The effects of three diets containing hydrogenated fish oil (HFO) (19 w/w %); partially hydrogenated (PHFO), highly hydrogenated (HHFO), or totally hydrogenated (THFO), mixed with corn oil (1 w/w %) in AIN-76M, was studied. Fish oil (FO), butter oil (BO), soybean oil (SO), and soybean oil similarly hydrogenated as the fish oil; PHSO, HHSO and THSO were controls.
Tumors identified by surface examination of unsectioned methylene blue stained colon preparations transilluminated in the inverse light microscope, revealed no statistically significant evidence of increasing induction and/or growth of CRC by HFO compared with unhydrogenated FO, or with increasing hydrogenation degree of HFO or HSO, or by HFO in comparison with corresponding hydrogenation degrees of HSO.
On the contrary, PHSO clearly increased tumor growth in females and tumor load in males, compared with PHFO. In females; THFO increased tumor growth compared with PHFO, and PHSO increased tumor number compared with HHSO. In males; THFO increased tumor number compared with PHFO and HHFO, and tumor load compared with HHFO.
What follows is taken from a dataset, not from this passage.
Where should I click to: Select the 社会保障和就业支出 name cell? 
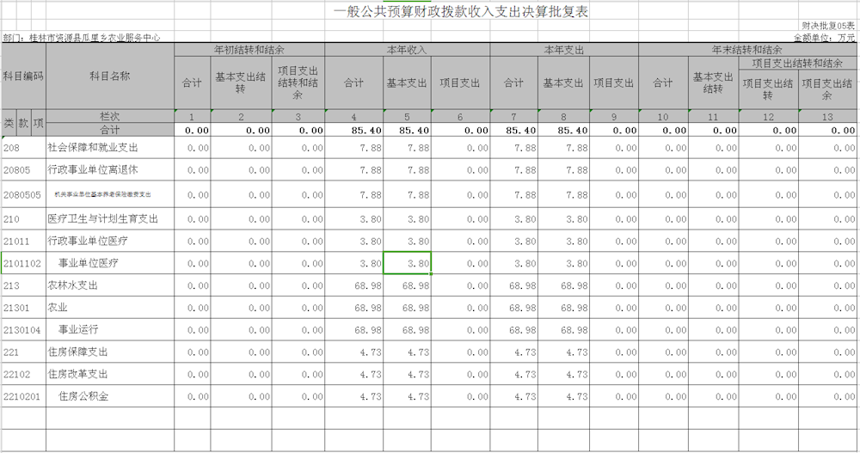[93, 148]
Compared with SO; THFO protected females regarding tumor incidence, PHFO regarding tumor growth even though unhydrogenated FO did not seem to protect, and PHFO and HHFO regarding tumor load. Compared with BO; HHFO protected males regarding tumor load even though unhydrogenated FO did not seem to protect.
Patterns in the material seemed to indicate that any of the oils, dependent of gender, showed signs of being related to induction and/or growth of CRC in these animals.